Zimbabwe, whose decision to pull out from the World Twenty20 cleared the roadblock for the competition to be staged in England, will receive its full participation fee for the tournament. The scenario prompted Ray Mali, whose term as ICC president ended today, to call it a "win-win solution".
"We have decided to pull out in the larger interests of the game," Peter Chingoka, the chairman of Zimbabwe Cricket, told Cricinfo. "We have been informed that the British government may not grant visas to our players, and that situation may prevail during the Twenty20 World Cup. We don't want to be gatecrashers; we will attend only those weddings to which we are invited."
Friday morning's meeting of the ICC executive board, which spilled over into an unscheduled third day, lasted barely 20 minutes and wound up with sighs of relief, smiles all around and a group photo session that featured Mali's successor David Morgan shaking hands warmly with Sharad Pawar, head of the Indian board and the ICC's president-elect.
The morning's session was brief only because the principal players had been working through the night on an agreement that would avert a feared split within the ICC with England and South Africa ranged against India and other Asian countries over the propriety of Zimbabwe's status as Full Member.
In the end, India is believed to have played a key role in the compromise, especially in convincing Zimbabwe that the issue was not about membership of the ICC but about getting back into world cricket.
"We have consulted and exchanged notes with everybody, including our Indian friends, last night," Chingoka said. "We are now looking forward to more tours and international cricket with our Asian friends, especially India."
Mali, it is learnt, also played his part last night in allaying Zimbabwean fears over their future. "Ray Mali, Dave Richardson, Haroon Lorgat and I decided on an adjournment yesterday to take the discussions forward. Mali took the lead (in resolving the issue)," Morgan said, before admitting "there were a number of private meetings after the adjournment."
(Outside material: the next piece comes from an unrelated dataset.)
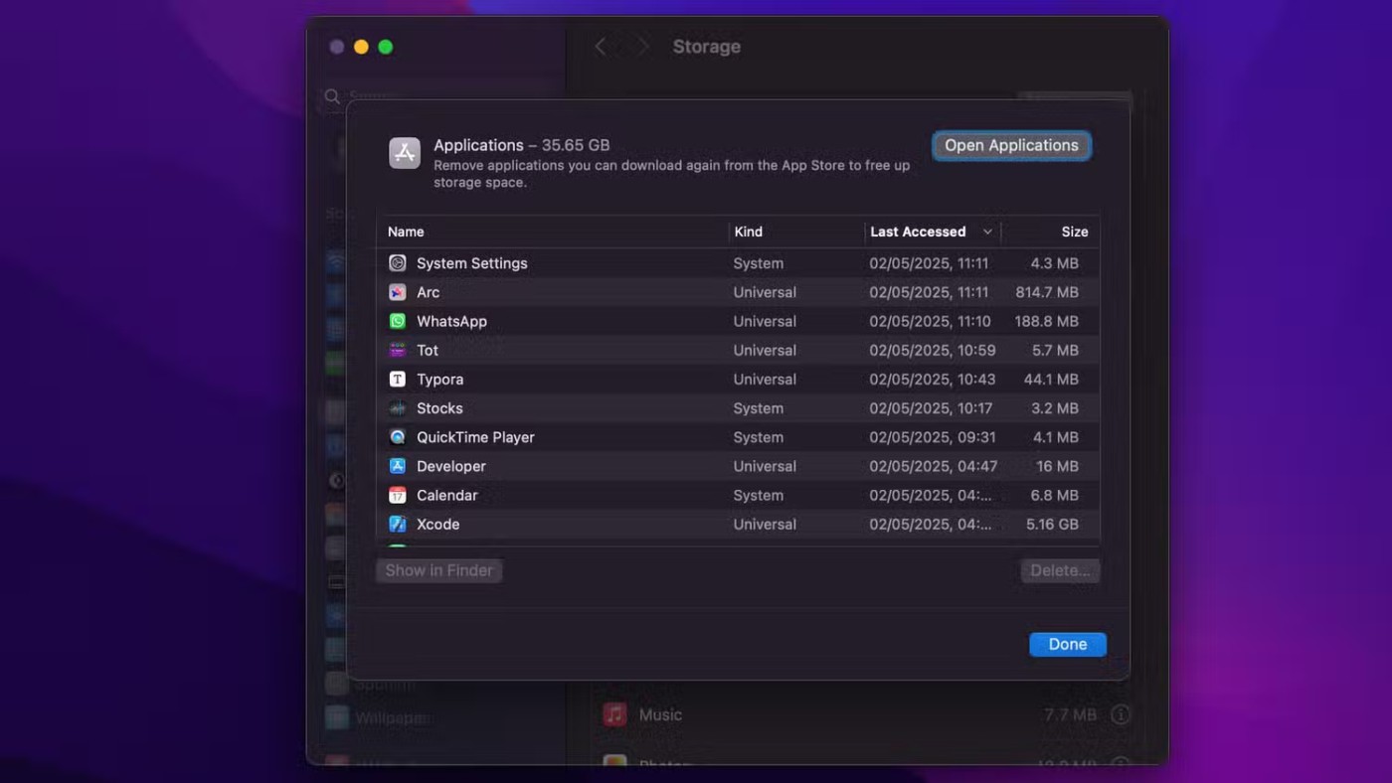
Task: Click the Typora app icon
Action: pos(398,380)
Morgan said the issue of Zimbabwe's membership was never discussed at the board meeting, which "unanimously" accepted the country's "voluntary proposal" to pull out of the World Twenty20. There were different views on the issue during the hectic discussions, he acknowledged, but dismissed talk of the ICC being divided as a "mistake".
"It was a collective decision and I was a part of that decision," Sharad Pawar, the BCCI president, confirmed to Cricinfo.
Zimbabwe's re-integration into mainstream cricket, and possibly the FTP, will be overseen by a three-member ICC sub-committee headed by Julian Hunte, the president of the West Indies Cricket Board, and including Arjuna Ranatunga, the president of Sri Lanka Cricket, and an ICC official yet to be confirmed. Hunte and Ranatunga are ICC board members and were part of the official discussions over Zimbabwe here in Dubai.
The sub-committee will advise the ICC board on all matters relating to Zimbabwe cricket; specific terms of reference for its operation have not yet been finalised but it's believed that it will report back to the ICC board in November.
The only window of uncertainty now is the one month that Chingoka has been given to get his board's approval for the arrangement, including the pullout from the World Twenty20. Chingoka calls the shots in ZC so this effectively gives him time to reassess his position, especially if he develops any second thoughts over the compromise.